── Given records

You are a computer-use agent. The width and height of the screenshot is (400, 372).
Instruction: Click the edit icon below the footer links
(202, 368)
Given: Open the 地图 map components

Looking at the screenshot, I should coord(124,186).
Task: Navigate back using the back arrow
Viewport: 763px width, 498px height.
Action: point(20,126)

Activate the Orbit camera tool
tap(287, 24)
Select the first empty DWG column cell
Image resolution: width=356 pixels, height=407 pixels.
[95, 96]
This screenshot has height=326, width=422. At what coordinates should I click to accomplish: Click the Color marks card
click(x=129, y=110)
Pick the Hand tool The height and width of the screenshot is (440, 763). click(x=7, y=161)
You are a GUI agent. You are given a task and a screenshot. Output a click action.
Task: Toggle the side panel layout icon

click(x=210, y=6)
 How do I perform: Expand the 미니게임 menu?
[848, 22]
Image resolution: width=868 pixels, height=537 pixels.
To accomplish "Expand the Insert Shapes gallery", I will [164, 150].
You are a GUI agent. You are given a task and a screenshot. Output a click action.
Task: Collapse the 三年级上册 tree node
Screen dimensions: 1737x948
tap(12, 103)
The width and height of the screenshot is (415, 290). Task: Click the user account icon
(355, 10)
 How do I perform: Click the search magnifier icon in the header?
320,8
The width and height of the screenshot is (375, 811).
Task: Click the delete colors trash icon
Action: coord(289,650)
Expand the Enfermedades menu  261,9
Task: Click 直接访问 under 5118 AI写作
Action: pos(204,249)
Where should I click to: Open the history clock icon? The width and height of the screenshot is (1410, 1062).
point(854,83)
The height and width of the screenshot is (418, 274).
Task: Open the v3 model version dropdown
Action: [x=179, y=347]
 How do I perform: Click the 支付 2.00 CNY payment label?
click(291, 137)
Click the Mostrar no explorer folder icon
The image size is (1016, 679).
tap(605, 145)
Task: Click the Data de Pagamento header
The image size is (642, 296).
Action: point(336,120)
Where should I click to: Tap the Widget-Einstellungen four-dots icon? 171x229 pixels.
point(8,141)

────

Repeat all of the records above exactly as written.

You are a computer-use agent. The width and height of the screenshot is (400, 372).
Instruction: Click the edit icon below the footer links
(202, 368)
Given: Open the 地图 map components

Looking at the screenshot, I should coord(124,186).
Task: Navigate back using the back arrow
Viewport: 763px width, 498px height.
Action: point(20,126)

Activate the Orbit camera tool
tap(287, 24)
Select the first empty DWG column cell
Image resolution: width=356 pixels, height=407 pixels.
[95, 96]
This screenshot has height=326, width=422. At what coordinates should I click to accomplish: Click the Color marks card
click(x=129, y=110)
Pick the Hand tool The height and width of the screenshot is (440, 763). click(x=7, y=161)
You are a GUI agent. You are given a task and a screenshot. Output a click action.
Task: Toggle the side panel layout icon

click(x=210, y=6)
 How do I perform: Expand the 미니게임 menu?
[848, 22]
Image resolution: width=868 pixels, height=537 pixels.
To accomplish "Expand the Insert Shapes gallery", I will [164, 150].
You are a GUI agent. You are given a task and a screenshot. Output a click action.
Task: Collapse the 三年级上册 tree node
Screen dimensions: 1737x948
tap(12, 103)
The width and height of the screenshot is (415, 290). Task: Click the user account icon
(355, 10)
 How do I perform: Click the search magnifier icon in the header?
320,8
The width and height of the screenshot is (375, 811).
Task: Click the delete colors trash icon
Action: coord(289,650)
Expand the Enfermedades menu  261,9
Task: Click 直接访问 under 5118 AI写作
Action: pos(204,249)
Where should I click to: Open the history clock icon? The width and height of the screenshot is (1410, 1062).
point(854,83)
The height and width of the screenshot is (418, 274).
Task: Open the v3 model version dropdown
Action: [x=179, y=347]
 How do I perform: Click the 支付 2.00 CNY payment label?
click(291, 137)
Click the Mostrar no explorer folder icon
The image size is (1016, 679).
tap(605, 145)
Task: Click the Data de Pagamento header
The image size is (642, 296).
Action: point(336,120)
Where should I click to: Tap the Widget-Einstellungen four-dots icon? 171x229 pixels.
point(8,141)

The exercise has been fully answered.